Subject: kern/10448: softdep panics under heavy load at lockmgr
To: None <gnats-bugs@gnats.netbsd.org>
From: IWAMOTO Toshihiro <iwamoto@sat.t.u-tokyo.ac.jp>
List: netbsd-bugs
Date: 06/25/2000 22:42:23
>Number: 10448
>Category: kern
>Synopsis: softdep panics under heavy load at lockmgr
>Confidential: no
>Severity: critical
>Priority: medium
>Responsible: kern-bug-people
>State: open
>Class: sw-bug
>Submitter-Id: net
>Arrival-Date: Sun Jun 25 22:43:00 PDT 2000
>Closed-Date:
>Last-Modified:
>Originator: IWAMOTO Toshihiro <iwamoto@sat.t.u-tokyo.ac.jp>
>Release: NetBSD-current of 2 weeks ago, also confirmed on recent 1.5_ALPHA
>Organization:
Univ. of Tokyo
>Environment:
System: NetBSD yomogi.sat.t.u-tokyo.ac.jp 1.4ZA NetBSD 1.4ZA (YOMOGI) #18: Mon Jun 12 17:50:29 JST 2000 iwamoto@yomogi.sat.t.u-tokyo.ac.jp:/usr/src/syssrc/sys/arch/i386/compile/YOMOGI i386
>Description:
With softdep enabled and heavy filesystem activity,
ffs_vget() can call itself, resulting in the following panic.

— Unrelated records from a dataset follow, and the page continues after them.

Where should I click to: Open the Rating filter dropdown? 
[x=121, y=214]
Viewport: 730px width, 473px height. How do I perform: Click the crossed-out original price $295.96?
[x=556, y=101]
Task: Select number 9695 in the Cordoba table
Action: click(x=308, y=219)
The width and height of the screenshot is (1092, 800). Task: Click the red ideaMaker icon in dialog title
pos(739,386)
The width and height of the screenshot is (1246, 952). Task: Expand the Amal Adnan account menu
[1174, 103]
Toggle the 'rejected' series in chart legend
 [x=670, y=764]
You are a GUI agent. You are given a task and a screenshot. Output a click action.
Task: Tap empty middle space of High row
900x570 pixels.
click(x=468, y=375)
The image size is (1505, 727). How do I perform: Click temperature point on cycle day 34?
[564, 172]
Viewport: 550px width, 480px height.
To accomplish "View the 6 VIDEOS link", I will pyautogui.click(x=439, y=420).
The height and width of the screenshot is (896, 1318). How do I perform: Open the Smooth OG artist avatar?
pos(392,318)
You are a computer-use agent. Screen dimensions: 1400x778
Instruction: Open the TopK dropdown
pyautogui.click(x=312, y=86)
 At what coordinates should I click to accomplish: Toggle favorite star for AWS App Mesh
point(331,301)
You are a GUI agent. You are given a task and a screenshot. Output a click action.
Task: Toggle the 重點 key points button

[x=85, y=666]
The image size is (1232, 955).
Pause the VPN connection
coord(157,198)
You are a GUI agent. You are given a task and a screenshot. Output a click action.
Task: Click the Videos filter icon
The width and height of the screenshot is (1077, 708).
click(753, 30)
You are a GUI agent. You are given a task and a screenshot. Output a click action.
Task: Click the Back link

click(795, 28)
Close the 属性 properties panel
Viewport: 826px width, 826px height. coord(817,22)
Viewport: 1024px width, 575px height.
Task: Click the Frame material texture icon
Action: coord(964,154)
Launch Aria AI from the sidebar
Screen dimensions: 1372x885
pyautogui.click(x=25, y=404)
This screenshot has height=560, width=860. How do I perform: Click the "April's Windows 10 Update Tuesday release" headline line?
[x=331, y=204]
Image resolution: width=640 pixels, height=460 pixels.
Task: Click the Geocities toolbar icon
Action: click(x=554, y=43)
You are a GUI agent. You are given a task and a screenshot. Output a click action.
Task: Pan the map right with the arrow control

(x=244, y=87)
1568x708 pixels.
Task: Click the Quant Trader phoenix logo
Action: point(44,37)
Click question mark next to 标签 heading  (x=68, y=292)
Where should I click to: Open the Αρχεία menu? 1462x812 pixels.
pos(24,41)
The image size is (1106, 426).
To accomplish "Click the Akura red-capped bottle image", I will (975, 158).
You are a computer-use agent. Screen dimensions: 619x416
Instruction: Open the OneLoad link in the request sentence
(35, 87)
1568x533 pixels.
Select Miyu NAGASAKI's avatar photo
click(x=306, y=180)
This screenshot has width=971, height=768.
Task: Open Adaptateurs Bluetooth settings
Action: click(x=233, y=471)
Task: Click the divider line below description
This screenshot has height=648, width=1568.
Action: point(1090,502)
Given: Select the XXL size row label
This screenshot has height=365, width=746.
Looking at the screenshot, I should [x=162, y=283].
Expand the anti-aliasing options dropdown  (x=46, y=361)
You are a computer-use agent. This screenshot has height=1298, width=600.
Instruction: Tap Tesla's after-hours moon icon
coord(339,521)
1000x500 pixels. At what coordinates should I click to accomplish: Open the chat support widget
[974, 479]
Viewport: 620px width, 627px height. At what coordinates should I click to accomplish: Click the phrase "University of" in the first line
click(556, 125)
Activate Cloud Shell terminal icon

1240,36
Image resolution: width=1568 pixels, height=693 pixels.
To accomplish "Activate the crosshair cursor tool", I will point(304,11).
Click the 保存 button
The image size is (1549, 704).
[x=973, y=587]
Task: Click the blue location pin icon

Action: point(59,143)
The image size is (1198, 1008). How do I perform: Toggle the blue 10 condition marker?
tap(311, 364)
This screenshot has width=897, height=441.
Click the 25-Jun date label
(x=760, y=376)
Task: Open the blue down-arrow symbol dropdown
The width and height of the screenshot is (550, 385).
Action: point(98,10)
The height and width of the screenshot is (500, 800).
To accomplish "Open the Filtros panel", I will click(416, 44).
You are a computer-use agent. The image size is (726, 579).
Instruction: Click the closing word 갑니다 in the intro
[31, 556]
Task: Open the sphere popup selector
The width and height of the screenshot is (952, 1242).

As shown below, the detailed situation of this panic is:
1. ffs_vget() calls getnewvnode() with ufs_hashlock locked
2. getnewvnode() calls vgonel() to recycle a vnode entry
3. flush_pagedep_deps() needs to call ffs_vget() to add
directory entries "." and ".." before flushing the vnode
4. ufs_hashlock is already locked
#10 0xc015ecc9 in panic (fmt=0xc0304380 "lockmgr: locking against myself")
at ../../../../kern/subr_prf.c:219
#11 0xc0151296 in lockmgr (lkp=0xc03b67e0, flags=34, interlkp=0x0)
at ../../../../kern/kern_lock.c:518
#12 0xc023c43f in ffs_vget (mp=0xc08c3600, ino=1075358, vpp=0xd88f3a64)
at ../../../../ufs/ffs/ffs_vfsops.c:968
#13 0xc02ea224 in flush_pagedep_deps (pvp=0xd8765448, mp=0xc08c3600,
diraddhdp=0xc0a675b0) at ../../../../../gnu/sys/ufs/ffs/ffs_softdep.c:4296
#14 0xc02e9cad in softdep_sync_metadata (v=0xd88f3b50)
at ../../../../../gnu/sys/ufs/ffs/ffs_softdep.c:4026
#15 0xc023d45d in ffs_fsync (v=0xd88f3b50)
at ../../../../ufs/ffs/ffs_vnops.c:312
#16 0xc0176f16 in vinvalbuf (vp=0xd8765448, flags=1, cred=0xffffffff,
p=0xd88ec018, slpflag=0, slptimeo=0) at ../../../../sys/vnode_if.h:449
#17 0xc0177bfd in vclean (vp=0xd8765448, flags=8, p=0xd88ec018)
at ../../../../kern/vfs_subr.c:1424
#18 0xc0177ddb in vgonel (vp=0xd8765448, p=0xd88ec018)
at ../../../../kern/vfs_subr.c:1554
#19 0xc0176cbd in getnewvnode (tag=VT_UFS, mp=0xc08c3600, vops=0xc0874200,
vpp=0xd88f3c4c) at ../../../../kern/vfs_subr.c:508
#20 0xc023c45e in ffs_vget (mp=0xc08c3600, ino=1394840, vpp=0xd88f3cb0)
at ../../../../ufs/ffs/ffs_vfsops.c:971
#21 0xc0235dae in ffs_valloc (v=0xd88f3cb4)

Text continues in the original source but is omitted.